**EXERCISE DESCRIPTION**
Could you say how many lines in the entries contain the string "computer"? Give only that number.

== == ==

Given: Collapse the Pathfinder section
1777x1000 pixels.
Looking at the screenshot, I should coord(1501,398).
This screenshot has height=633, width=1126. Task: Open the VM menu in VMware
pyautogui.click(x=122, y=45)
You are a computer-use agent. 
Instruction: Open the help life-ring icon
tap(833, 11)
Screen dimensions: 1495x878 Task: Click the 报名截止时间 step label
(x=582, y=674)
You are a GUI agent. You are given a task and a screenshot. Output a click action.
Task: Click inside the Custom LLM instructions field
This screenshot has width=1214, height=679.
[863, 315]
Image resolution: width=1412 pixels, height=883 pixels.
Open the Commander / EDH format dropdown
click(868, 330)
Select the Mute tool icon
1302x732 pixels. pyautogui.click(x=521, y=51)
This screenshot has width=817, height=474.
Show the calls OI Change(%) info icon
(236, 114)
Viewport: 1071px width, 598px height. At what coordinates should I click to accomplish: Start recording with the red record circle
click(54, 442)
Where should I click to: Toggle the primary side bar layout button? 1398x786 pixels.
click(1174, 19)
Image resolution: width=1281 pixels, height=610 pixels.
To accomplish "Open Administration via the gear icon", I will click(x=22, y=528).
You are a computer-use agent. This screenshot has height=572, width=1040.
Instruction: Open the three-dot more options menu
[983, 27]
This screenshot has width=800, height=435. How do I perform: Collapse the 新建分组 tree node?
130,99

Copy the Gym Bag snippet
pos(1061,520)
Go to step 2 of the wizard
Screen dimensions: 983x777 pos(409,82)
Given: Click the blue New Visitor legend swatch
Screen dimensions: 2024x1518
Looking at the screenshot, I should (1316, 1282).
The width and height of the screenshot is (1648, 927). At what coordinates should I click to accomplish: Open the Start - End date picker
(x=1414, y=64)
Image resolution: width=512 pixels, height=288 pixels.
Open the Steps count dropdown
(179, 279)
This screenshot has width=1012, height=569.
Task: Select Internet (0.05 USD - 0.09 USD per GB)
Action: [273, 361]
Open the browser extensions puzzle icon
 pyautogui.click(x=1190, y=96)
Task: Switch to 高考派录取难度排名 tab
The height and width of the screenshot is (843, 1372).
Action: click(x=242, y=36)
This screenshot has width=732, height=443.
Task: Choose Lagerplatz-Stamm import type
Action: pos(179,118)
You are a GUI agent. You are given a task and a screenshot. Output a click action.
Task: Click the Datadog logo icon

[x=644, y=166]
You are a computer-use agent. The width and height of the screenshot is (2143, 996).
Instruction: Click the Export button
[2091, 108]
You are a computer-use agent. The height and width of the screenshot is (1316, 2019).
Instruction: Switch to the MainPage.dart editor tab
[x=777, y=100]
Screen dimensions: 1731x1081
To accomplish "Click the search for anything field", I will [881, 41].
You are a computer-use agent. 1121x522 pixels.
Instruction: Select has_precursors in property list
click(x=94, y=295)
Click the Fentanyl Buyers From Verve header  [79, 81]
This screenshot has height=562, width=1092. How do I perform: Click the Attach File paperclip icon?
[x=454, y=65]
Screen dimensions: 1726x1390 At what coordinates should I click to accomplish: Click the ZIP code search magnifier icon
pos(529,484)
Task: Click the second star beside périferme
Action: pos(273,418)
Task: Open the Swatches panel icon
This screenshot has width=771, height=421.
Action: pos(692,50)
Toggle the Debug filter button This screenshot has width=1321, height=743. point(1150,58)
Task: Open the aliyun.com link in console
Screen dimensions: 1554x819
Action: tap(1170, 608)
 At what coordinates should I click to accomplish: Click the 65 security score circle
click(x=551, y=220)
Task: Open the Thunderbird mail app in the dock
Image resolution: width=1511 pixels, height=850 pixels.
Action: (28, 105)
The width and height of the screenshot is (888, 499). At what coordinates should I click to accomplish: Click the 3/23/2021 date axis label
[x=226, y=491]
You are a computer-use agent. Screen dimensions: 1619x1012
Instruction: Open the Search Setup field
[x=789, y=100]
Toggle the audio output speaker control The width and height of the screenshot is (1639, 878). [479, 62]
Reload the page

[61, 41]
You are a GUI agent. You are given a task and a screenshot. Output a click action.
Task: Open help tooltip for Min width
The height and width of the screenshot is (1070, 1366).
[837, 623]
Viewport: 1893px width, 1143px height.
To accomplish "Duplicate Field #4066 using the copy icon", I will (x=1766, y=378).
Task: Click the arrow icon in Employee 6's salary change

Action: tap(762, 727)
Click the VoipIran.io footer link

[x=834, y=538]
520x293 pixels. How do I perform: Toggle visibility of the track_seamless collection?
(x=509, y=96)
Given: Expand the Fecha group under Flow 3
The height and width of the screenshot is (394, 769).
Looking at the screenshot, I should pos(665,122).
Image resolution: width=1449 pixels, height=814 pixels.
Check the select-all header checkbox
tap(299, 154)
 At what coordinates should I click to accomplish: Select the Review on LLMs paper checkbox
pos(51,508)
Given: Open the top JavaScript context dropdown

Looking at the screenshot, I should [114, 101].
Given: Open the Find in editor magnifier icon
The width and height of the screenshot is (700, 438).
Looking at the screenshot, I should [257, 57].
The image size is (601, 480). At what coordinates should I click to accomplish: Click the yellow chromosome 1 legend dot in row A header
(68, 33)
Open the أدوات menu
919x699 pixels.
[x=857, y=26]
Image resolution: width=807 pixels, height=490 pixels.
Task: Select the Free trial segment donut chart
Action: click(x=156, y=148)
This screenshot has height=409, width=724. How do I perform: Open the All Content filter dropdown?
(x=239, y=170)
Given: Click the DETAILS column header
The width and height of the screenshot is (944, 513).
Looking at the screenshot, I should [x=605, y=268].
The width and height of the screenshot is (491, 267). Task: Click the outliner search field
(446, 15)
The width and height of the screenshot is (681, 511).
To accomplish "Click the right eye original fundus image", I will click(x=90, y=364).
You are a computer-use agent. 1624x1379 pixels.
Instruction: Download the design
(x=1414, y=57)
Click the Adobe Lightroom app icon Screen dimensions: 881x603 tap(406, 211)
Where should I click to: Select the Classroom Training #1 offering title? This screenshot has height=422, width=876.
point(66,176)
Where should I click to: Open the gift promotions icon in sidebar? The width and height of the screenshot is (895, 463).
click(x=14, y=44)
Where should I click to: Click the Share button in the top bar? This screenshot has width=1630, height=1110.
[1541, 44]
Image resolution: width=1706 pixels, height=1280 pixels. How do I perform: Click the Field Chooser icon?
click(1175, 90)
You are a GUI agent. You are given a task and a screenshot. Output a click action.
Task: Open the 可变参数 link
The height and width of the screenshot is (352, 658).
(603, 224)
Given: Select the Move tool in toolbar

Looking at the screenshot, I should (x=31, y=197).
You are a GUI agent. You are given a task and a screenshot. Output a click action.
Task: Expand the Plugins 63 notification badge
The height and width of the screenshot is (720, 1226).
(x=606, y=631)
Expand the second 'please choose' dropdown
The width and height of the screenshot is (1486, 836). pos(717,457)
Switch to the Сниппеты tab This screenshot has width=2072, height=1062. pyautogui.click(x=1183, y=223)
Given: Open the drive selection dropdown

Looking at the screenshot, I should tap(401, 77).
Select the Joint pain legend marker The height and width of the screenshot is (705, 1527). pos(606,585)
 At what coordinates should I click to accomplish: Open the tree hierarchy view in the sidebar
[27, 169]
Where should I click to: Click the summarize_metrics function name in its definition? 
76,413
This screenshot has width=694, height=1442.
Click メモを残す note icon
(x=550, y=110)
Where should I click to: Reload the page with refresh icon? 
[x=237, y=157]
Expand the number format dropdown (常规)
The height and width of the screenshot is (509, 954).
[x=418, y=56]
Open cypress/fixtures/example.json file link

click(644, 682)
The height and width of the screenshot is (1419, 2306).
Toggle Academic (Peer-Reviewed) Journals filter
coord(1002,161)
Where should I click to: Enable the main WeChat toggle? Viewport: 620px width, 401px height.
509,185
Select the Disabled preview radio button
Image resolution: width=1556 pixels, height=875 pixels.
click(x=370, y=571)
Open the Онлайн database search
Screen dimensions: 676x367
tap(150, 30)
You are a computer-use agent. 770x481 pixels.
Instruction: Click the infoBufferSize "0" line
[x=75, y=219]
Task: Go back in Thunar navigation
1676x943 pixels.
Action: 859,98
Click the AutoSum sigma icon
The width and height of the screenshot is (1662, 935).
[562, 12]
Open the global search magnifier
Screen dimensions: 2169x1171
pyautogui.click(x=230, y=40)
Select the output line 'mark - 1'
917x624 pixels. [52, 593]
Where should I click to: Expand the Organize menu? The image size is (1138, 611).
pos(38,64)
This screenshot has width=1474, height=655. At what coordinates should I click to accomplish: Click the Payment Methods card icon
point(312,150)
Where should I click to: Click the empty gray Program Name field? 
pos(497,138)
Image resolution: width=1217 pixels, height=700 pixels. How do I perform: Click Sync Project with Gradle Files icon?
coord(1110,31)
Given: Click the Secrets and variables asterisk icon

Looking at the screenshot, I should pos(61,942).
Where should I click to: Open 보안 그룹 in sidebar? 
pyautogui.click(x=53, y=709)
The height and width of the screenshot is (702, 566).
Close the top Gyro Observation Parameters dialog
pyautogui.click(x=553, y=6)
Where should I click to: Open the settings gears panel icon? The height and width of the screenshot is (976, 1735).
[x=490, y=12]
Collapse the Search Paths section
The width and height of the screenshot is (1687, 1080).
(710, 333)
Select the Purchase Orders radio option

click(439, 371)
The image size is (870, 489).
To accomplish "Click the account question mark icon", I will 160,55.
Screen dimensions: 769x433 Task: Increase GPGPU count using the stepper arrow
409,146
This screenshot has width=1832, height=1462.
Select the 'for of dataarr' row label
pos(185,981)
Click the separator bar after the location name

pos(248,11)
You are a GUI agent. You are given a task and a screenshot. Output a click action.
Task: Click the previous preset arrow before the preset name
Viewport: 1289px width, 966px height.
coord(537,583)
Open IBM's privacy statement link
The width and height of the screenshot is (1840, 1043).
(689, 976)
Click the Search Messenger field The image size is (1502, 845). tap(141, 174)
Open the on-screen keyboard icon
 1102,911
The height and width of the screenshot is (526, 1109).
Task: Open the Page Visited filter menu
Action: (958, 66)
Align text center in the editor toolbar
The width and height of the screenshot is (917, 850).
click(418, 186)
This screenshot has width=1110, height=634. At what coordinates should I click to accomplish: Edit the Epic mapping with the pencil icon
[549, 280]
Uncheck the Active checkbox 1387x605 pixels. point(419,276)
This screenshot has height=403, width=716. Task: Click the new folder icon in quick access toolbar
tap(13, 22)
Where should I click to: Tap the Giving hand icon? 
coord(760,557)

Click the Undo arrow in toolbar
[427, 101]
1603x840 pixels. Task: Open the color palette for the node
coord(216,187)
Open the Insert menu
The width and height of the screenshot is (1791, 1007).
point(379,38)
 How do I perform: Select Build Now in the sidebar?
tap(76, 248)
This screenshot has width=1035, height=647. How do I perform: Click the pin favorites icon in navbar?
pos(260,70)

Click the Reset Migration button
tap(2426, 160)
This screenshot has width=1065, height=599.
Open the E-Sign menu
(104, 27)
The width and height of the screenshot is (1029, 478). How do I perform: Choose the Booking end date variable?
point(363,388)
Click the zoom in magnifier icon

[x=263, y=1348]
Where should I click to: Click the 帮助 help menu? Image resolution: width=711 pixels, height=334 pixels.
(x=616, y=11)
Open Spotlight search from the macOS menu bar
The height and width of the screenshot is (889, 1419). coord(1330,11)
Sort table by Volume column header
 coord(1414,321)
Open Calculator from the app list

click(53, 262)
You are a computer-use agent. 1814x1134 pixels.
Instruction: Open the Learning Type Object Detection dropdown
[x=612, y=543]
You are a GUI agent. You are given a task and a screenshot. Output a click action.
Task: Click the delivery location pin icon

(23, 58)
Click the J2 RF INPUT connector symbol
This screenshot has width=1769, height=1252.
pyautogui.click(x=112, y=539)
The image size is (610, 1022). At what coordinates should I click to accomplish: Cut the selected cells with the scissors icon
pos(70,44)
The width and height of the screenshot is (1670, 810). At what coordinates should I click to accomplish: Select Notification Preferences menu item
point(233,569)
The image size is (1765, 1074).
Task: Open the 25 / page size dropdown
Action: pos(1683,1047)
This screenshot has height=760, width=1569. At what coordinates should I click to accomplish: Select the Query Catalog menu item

== == ==

**REPLY**
9